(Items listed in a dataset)
'''

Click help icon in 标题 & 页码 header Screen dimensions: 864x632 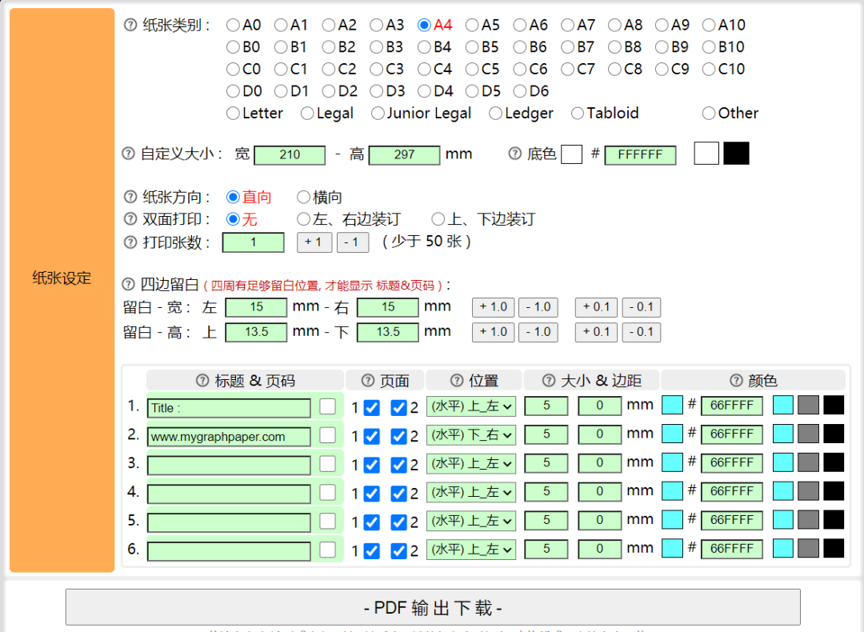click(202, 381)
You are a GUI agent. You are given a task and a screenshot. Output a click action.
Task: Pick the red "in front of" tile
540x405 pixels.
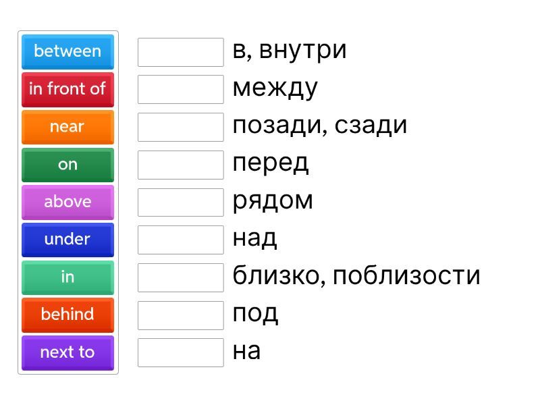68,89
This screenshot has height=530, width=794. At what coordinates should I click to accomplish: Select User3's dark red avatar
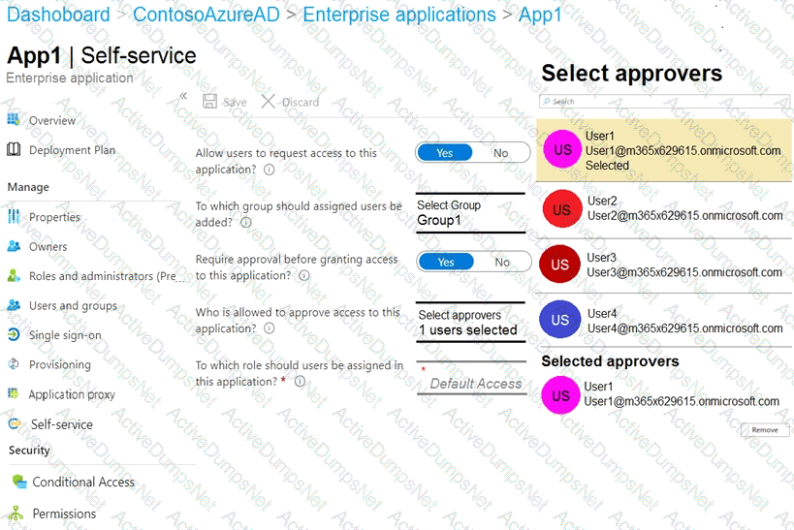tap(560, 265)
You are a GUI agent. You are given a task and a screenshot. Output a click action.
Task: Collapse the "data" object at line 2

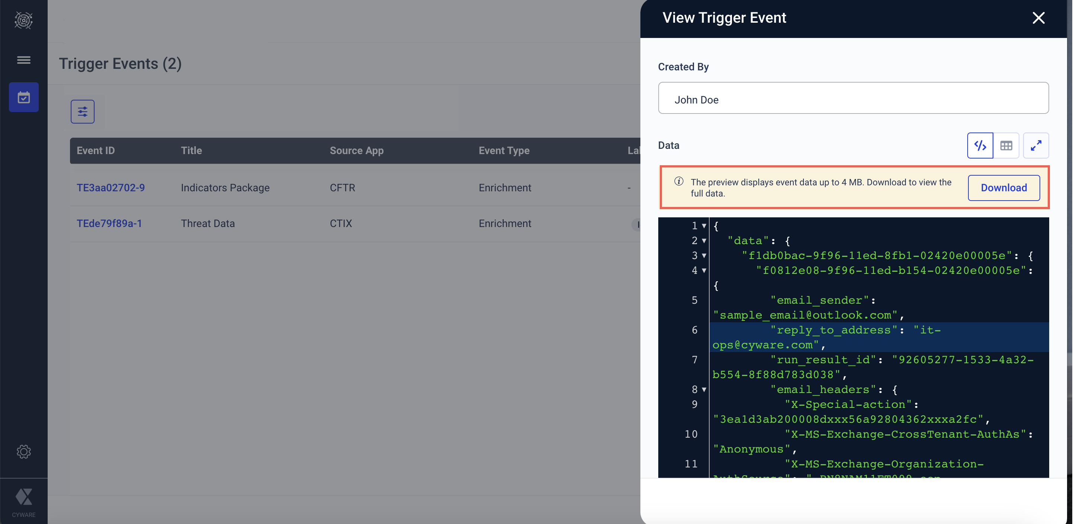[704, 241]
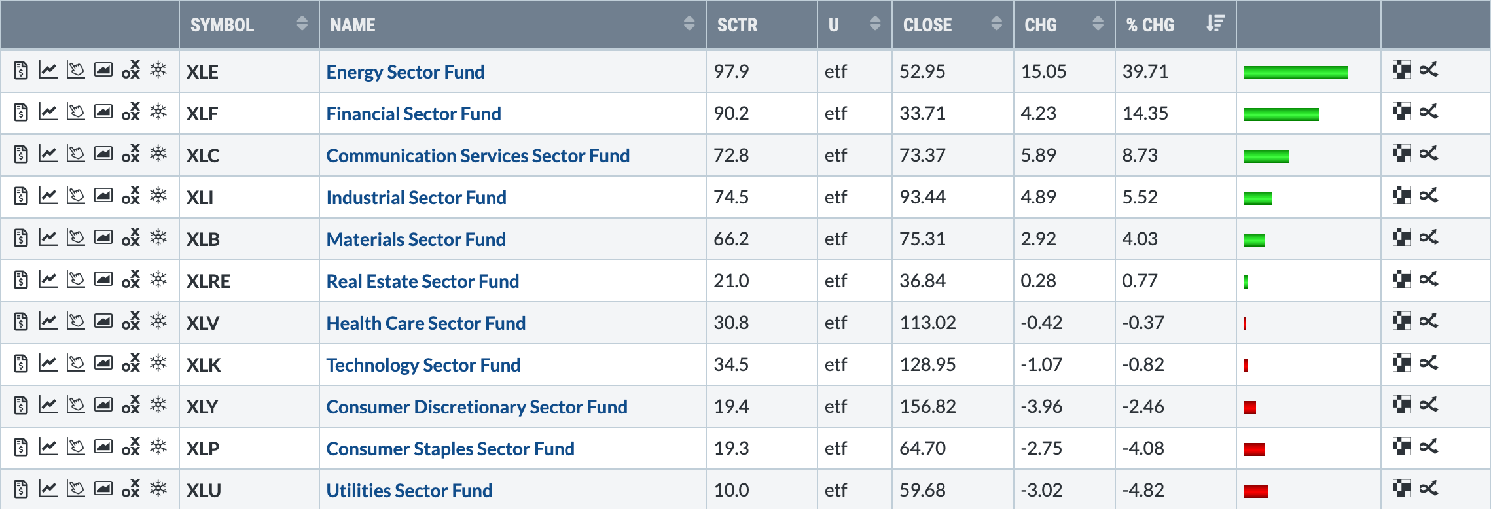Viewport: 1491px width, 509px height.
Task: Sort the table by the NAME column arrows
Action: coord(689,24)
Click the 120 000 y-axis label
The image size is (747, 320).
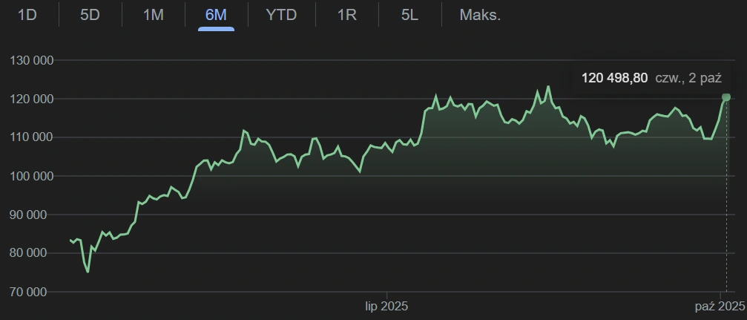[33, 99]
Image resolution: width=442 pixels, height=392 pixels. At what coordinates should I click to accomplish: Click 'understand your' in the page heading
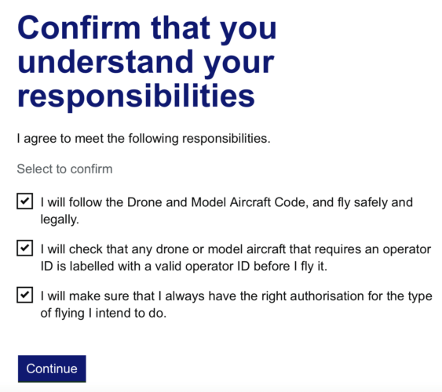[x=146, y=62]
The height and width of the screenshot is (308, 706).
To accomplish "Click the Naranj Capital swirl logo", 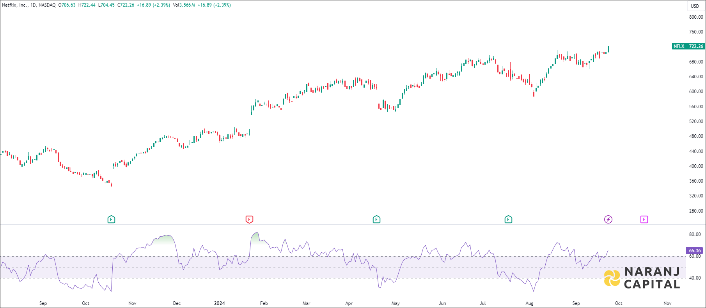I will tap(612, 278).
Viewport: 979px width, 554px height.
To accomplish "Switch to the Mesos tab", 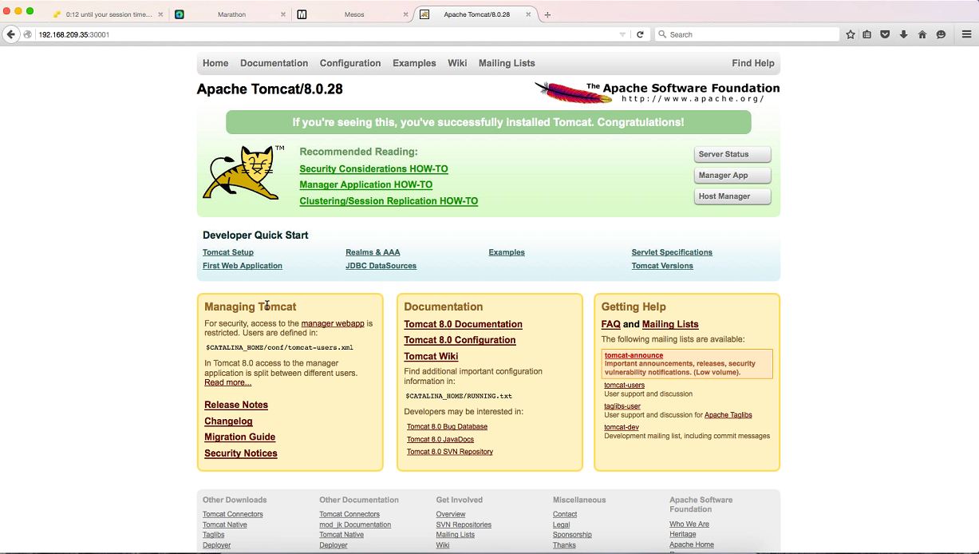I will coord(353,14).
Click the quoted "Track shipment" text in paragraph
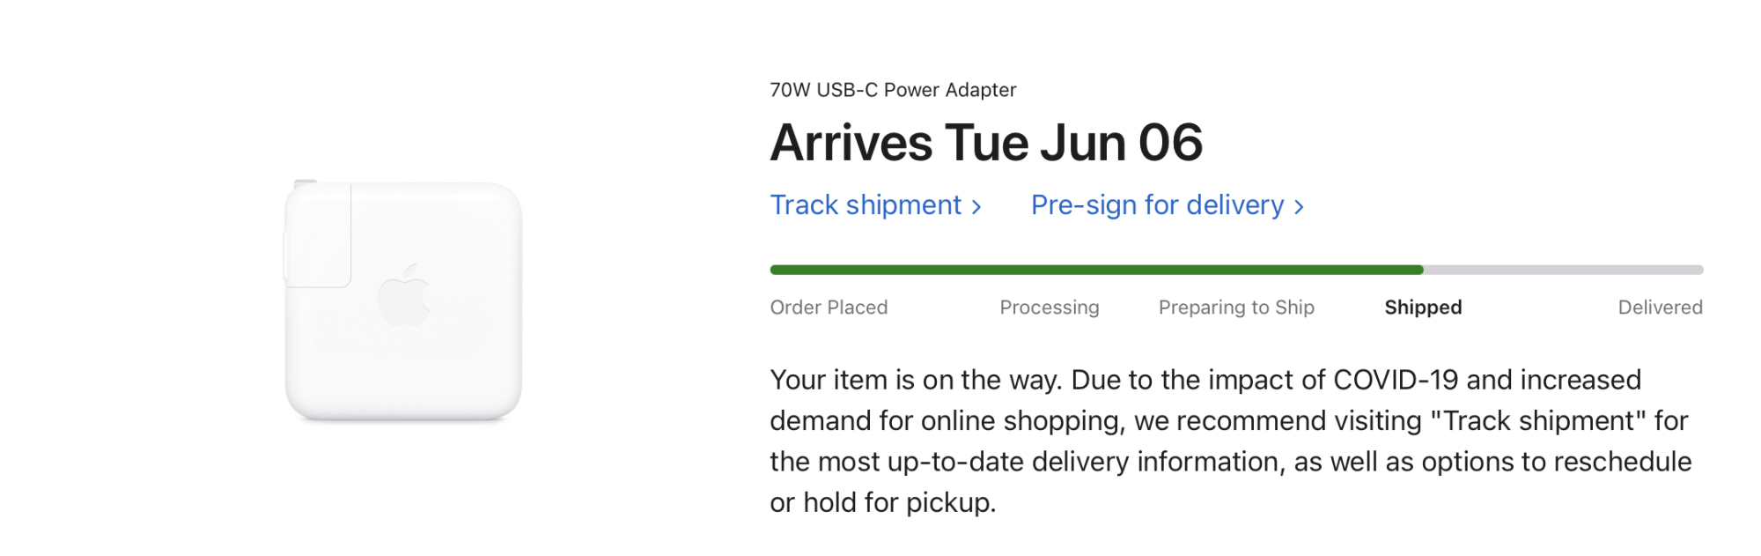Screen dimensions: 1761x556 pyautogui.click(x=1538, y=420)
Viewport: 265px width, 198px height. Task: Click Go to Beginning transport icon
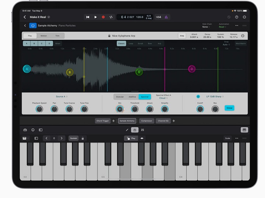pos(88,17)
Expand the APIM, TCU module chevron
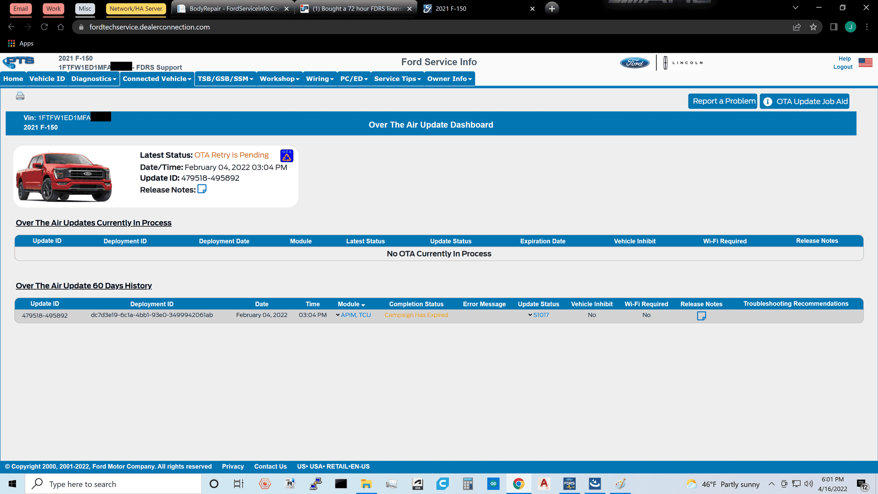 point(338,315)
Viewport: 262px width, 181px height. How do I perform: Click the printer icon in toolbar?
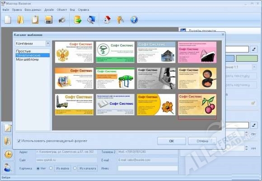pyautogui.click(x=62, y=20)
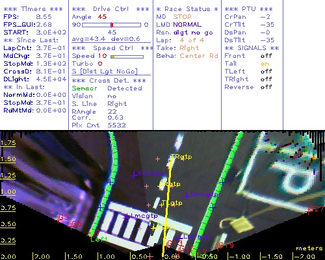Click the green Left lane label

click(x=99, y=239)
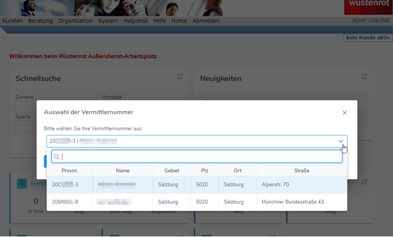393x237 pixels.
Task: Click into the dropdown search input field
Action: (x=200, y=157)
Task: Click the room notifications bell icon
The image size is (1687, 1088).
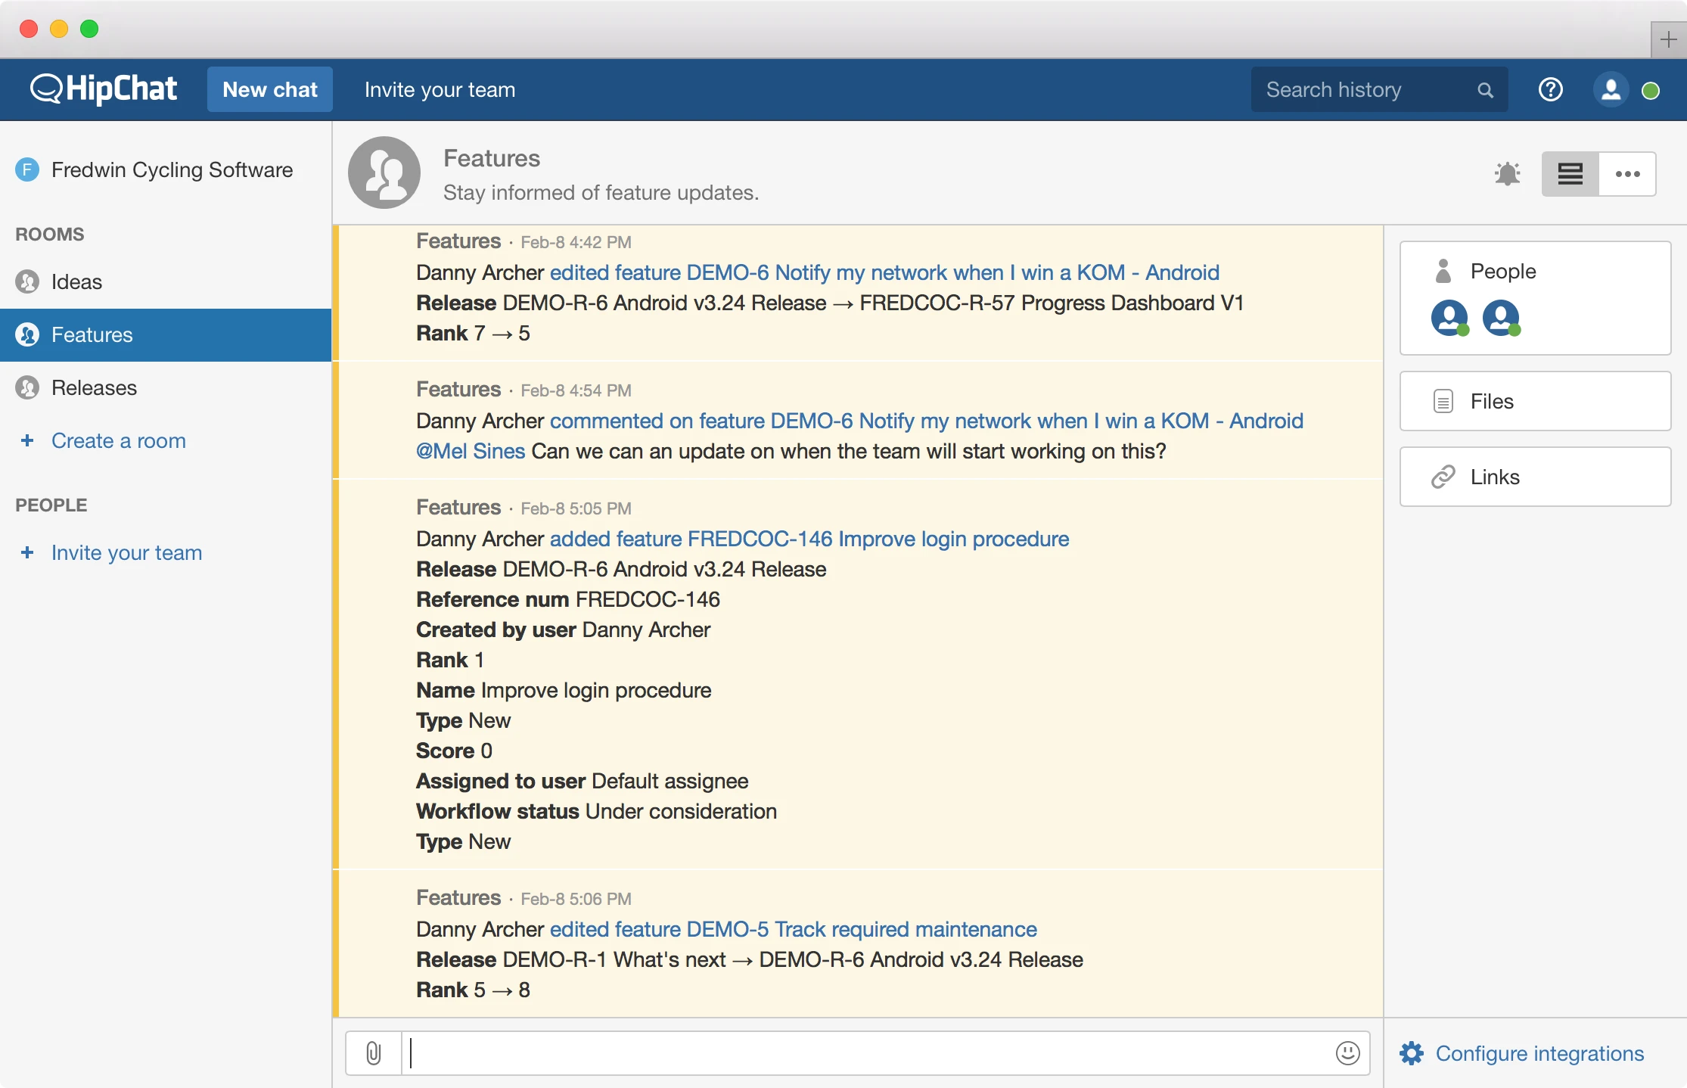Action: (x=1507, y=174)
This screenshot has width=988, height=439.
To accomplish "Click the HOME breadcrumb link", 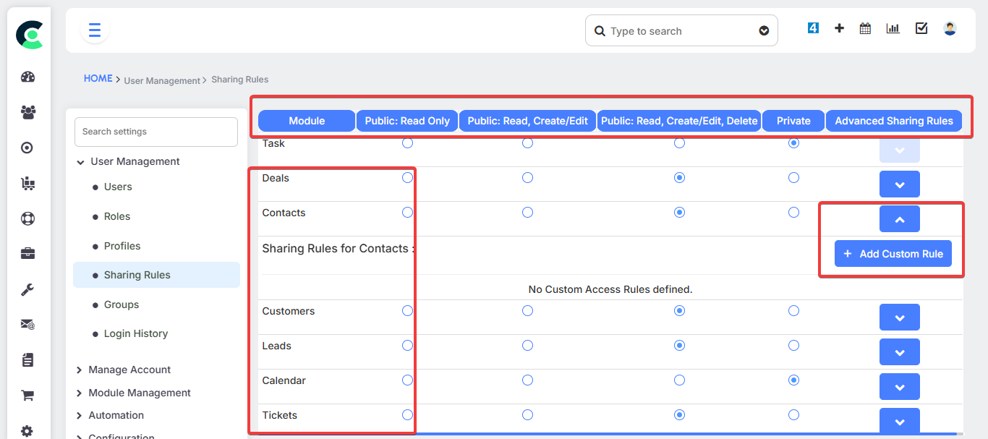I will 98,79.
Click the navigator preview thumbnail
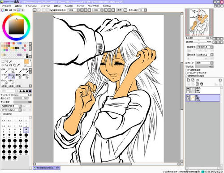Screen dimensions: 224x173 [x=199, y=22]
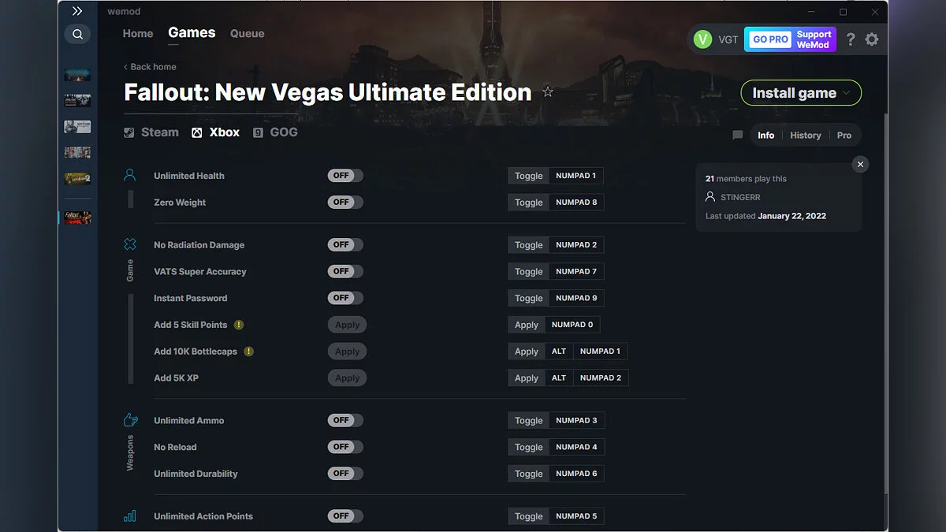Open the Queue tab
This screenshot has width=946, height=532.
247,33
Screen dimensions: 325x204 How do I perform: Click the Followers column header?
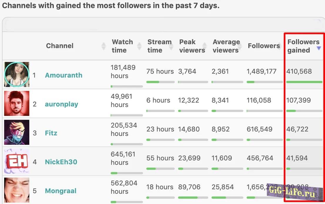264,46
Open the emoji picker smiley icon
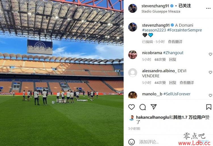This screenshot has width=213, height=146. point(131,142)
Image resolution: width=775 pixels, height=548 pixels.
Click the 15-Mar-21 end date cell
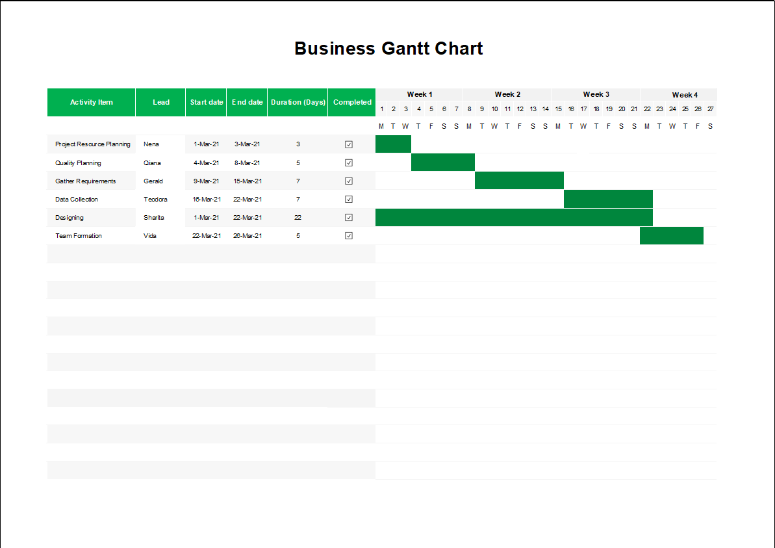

'''

Update everything from the line containing "Click the navigator preview thumbnail" down to the end of the items so that "smiley icon" reads "smiley face icon", with all else unchanged. Leave the pictures out of your answer.

Click the navigator preview thumbnail
Screen dimensions: 224x173 [x=199, y=22]
Open the Queue tab
This screenshot has width=946, height=532.
247,33
Screen dimensions: 325x204 How do I perform: Click the Followers column header?
264,46
Open the emoji picker smiley face icon
This screenshot has width=213, height=146. point(131,142)
Image resolution: width=775 pixels, height=548 pixels.
Click the 15-Mar-21 end date cell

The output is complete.